Can America’s Cities Accommodate Industrial Development?

In-fill vs. greenfield. East Coast vs. West Coast. A panel of development experts took the stage at I.CON ’15 to explore the prospects for reinventing, reinvigorating and rebuilding the industrial base in urban locations.

Led by Andrew Mele, principal with Trammell Crow Company, panelists were Kirk Johnson, executive vice president/chief investment officer, Watson Land Company; Bo Farkas, senior vice president, Sitex Group; Brett Dedeaux, principal, Dedeaux Properties; and Jay Olshonsky, president, NAI Global.

So what’s driving the trend toward in-fill development? Simple, says Olshonsky, who lives and works in Manhattan. It’s the 200+ boxes delivered to his apartment building every day and the refrigerated Fresh Direct truck that sits on his block. Consumer demand for everything under the sun, including fresh groceries (interesting tidbit: only a three-day supply of food is available on the island of Manhattan), generates necessity for retailers to be as close as possible to the user. In-fill makes it possible, and this demand is happening across the globe – from London to Chicago to Los Angeles and beyond.
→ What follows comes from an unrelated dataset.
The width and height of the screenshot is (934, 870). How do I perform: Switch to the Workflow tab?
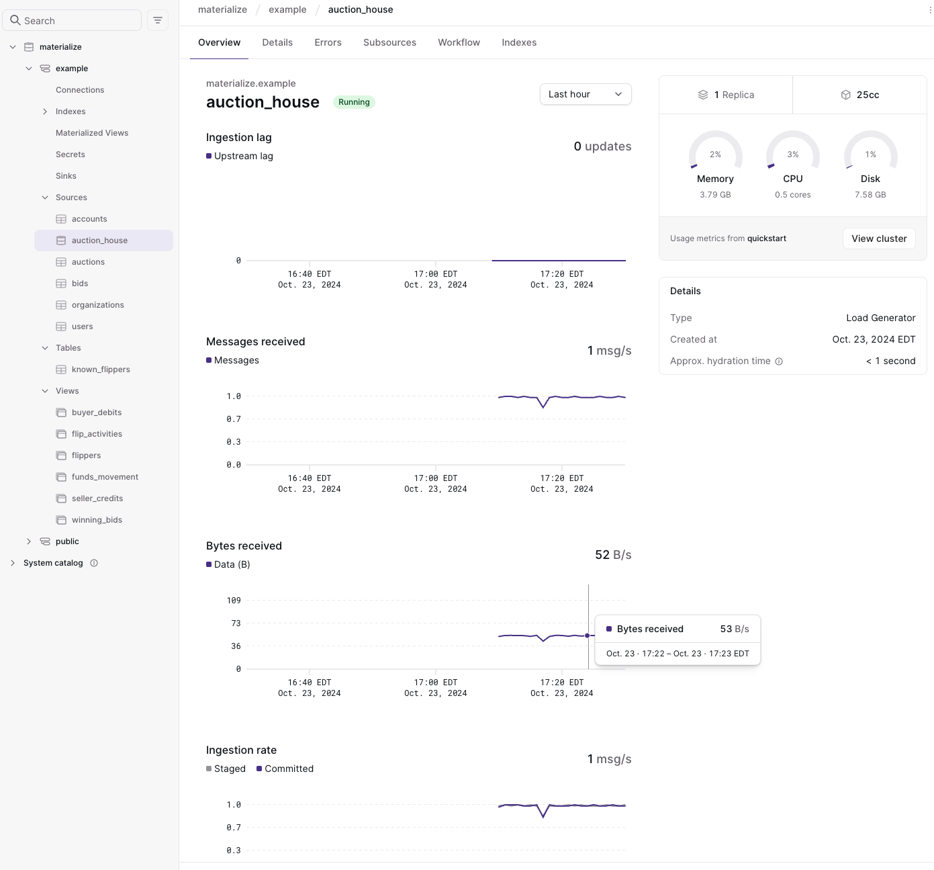tap(459, 42)
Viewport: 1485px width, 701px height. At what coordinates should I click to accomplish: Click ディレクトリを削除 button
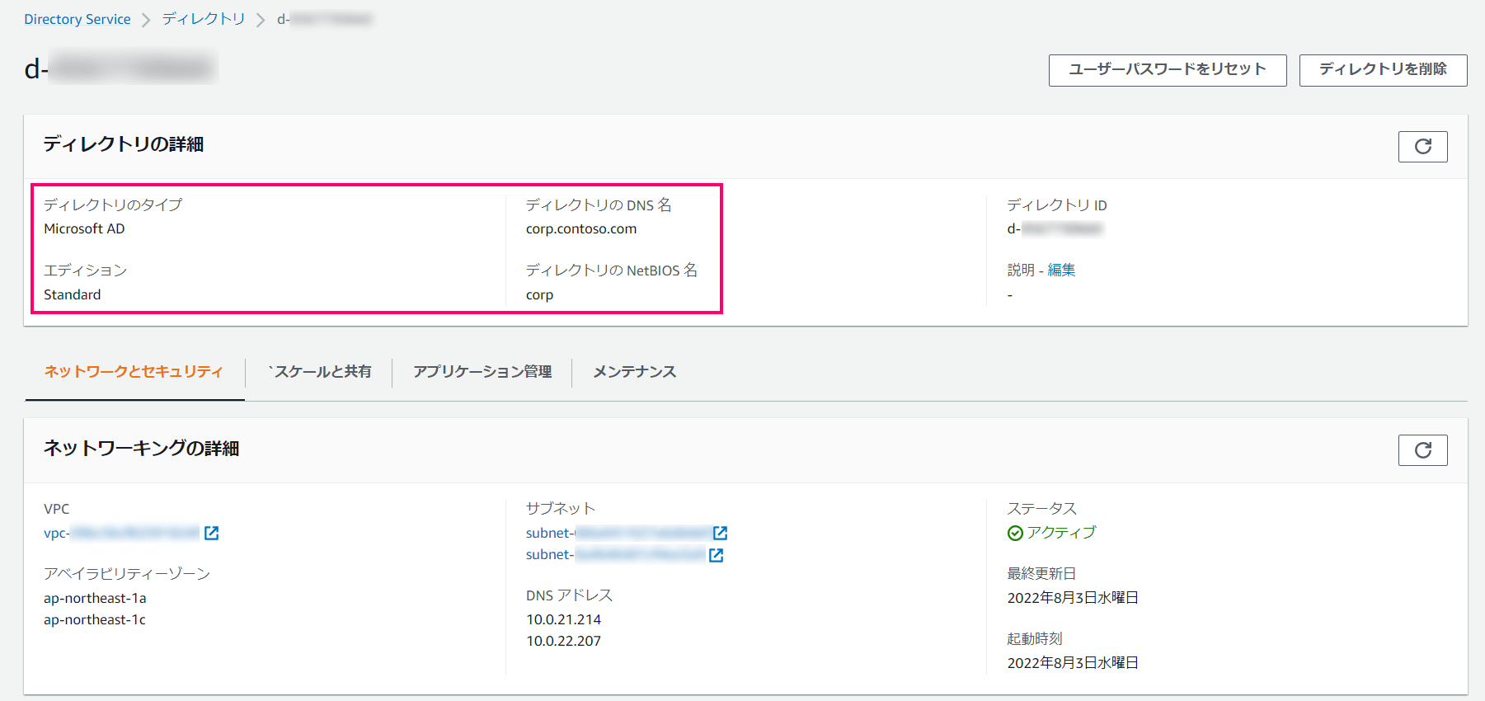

Watson and Dedeaux, both based on the West Coast, say the same. Although Southern California is an in-bound market served by the ports, industrial tenants still want to move as fast as they can to deliver goods to retailers and consumers – particularly for sensitive products like seafood – and want to eliminate opportunity for spoilage.

The coasts clashed on the ease of entitlements for in-fill. From the East Coast, Farkas says the hardest part of any entitlement process is managing people and communities that have a vested interest in the land, with traffic and transportation concerns leading the objections. On the West Coast, Johnson says in-fill in his Southern California markets have typically been easier to entitle, as the surrounding properties have similar entitlements already in place.

So how does a developer decide if in-fill is worth it? The biggest consideration, says Dedeaux, is environmental issues. He says his company typically finds that the landholder hasn’t done extensive research on what he calls “uncharacterized environmental issues” – so then, between the buyer and the seller, they must decide who will do this important research and who pays for remediation. Given the agreement and results, the buyer has to decide if remediation costs are worth the project. This is hugely time-consuming, he says – one infill site might take the time of three greenfield sites.

Are users more accepting of remediated sites than they were 10 years ago? Depends on the user, Olshonsky says. Sophisticated users may be, but tenants don’t want anything to do with the remediation risk unless they are a part owner or developer.

What’s the future and what could impact in-fill markets? Johnson says increased costs around the world may have an impact. If China becomes too expensive, it’s going to change the global supply chain. Fewer TEUs coming into the West Coast ports could negatively impact in-fill markets. Farkas says items that are “engineered to order” – like sneakers that can be custom-designed by the buyer and are specially made – will yield increased usage of in-fill buildings who will house these types of automation and technology industries. With technology’s rapid increase, he says, the sky’s the limit.